— start of Data provided —
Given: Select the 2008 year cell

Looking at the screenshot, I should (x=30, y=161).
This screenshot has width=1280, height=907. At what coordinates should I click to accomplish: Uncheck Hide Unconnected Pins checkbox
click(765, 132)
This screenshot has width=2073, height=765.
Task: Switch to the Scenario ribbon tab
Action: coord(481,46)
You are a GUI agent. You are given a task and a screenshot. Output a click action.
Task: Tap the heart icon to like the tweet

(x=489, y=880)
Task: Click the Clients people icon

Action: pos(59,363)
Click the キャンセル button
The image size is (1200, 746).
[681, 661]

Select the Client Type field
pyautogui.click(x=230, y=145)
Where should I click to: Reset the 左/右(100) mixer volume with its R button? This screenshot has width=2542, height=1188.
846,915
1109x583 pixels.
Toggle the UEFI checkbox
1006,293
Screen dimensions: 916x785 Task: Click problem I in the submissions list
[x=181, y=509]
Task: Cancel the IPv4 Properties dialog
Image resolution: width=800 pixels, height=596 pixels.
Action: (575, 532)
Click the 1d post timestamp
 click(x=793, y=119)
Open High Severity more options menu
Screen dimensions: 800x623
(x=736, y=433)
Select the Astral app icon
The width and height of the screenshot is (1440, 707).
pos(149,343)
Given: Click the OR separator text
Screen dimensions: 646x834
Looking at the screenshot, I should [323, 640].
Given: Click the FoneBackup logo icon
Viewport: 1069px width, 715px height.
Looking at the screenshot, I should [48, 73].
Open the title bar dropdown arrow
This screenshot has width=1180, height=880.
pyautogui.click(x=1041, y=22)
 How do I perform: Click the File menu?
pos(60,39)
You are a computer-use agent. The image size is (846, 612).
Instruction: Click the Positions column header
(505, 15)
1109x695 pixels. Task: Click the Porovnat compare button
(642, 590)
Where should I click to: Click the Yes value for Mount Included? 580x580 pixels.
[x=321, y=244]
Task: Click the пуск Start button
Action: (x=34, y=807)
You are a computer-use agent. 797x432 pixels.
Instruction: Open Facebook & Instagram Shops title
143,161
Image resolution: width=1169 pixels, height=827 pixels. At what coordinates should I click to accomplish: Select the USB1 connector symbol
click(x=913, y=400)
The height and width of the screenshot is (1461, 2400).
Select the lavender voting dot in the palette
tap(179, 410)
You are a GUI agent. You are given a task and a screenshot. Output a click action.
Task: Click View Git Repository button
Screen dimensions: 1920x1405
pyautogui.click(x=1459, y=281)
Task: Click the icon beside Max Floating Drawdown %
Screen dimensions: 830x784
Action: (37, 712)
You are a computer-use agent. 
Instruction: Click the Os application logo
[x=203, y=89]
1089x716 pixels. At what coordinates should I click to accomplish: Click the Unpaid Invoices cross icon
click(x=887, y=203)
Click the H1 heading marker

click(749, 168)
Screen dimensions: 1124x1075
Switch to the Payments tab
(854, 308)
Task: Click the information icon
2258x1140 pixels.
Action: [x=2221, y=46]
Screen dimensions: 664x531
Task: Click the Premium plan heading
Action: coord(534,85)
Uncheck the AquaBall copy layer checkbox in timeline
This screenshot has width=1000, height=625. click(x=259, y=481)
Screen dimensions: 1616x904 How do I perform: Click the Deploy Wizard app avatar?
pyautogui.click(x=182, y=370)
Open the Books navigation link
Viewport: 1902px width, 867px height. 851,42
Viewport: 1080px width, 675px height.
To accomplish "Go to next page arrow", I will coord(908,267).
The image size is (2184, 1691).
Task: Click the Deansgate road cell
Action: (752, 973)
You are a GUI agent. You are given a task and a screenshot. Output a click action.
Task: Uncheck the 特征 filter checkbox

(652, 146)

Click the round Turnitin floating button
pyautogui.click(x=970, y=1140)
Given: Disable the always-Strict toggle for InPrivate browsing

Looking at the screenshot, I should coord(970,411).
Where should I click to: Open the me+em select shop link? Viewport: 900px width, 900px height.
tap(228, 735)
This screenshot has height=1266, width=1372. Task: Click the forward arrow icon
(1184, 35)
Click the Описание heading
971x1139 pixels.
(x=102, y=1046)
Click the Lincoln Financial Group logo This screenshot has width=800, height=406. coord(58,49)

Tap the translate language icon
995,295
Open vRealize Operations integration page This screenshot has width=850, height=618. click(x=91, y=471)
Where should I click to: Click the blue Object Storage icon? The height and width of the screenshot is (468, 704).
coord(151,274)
— end of Data provided —
# [Task directions]
Retype the records word for word, from the line that contains "Open High Severity more options menu" through the line that contains "click(749, 168)", with both of those lines included.

# [Final result]
Open High Severity more options menu
Screen dimensions: 800x623
(x=736, y=433)
Select the Astral app icon
The width and height of the screenshot is (1440, 707).
pos(149,343)
Given: Click the OR separator text
Screen dimensions: 646x834
Looking at the screenshot, I should [323, 640].
Given: Click the FoneBackup logo icon
Viewport: 1069px width, 715px height.
Looking at the screenshot, I should [48, 73].
Open the title bar dropdown arrow
This screenshot has width=1180, height=880.
pyautogui.click(x=1041, y=22)
 How do I perform: Click the File menu?
pos(60,39)
You are a computer-use agent. The image size is (846, 612).
Instruction: Click the Positions column header
(505, 15)
1109x695 pixels. Task: Click the Porovnat compare button
(642, 590)
Where should I click to: Click the Yes value for Mount Included? 580x580 pixels.
[x=321, y=244]
Task: Click the пуск Start button
Action: (x=34, y=807)
You are a computer-use agent. 797x432 pixels.
Instruction: Open Facebook & Instagram Shops title
143,161
Image resolution: width=1169 pixels, height=827 pixels. At what coordinates should I click to accomplish: Select the USB1 connector symbol
click(x=913, y=400)
The height and width of the screenshot is (1461, 2400).
Select the lavender voting dot in the palette
tap(179, 410)
You are a GUI agent. You are given a task and a screenshot. Output a click action.
Task: Click View Git Repository button
Screen dimensions: 1920x1405
pyautogui.click(x=1459, y=281)
Task: Click the icon beside Max Floating Drawdown %
Screen dimensions: 830x784
Action: (37, 712)
You are a computer-use agent. 
Instruction: Click the Os application logo
[x=203, y=89]
1089x716 pixels. At what coordinates should I click to accomplish: Click the Unpaid Invoices cross icon
click(x=887, y=203)
Click the H1 heading marker

click(749, 168)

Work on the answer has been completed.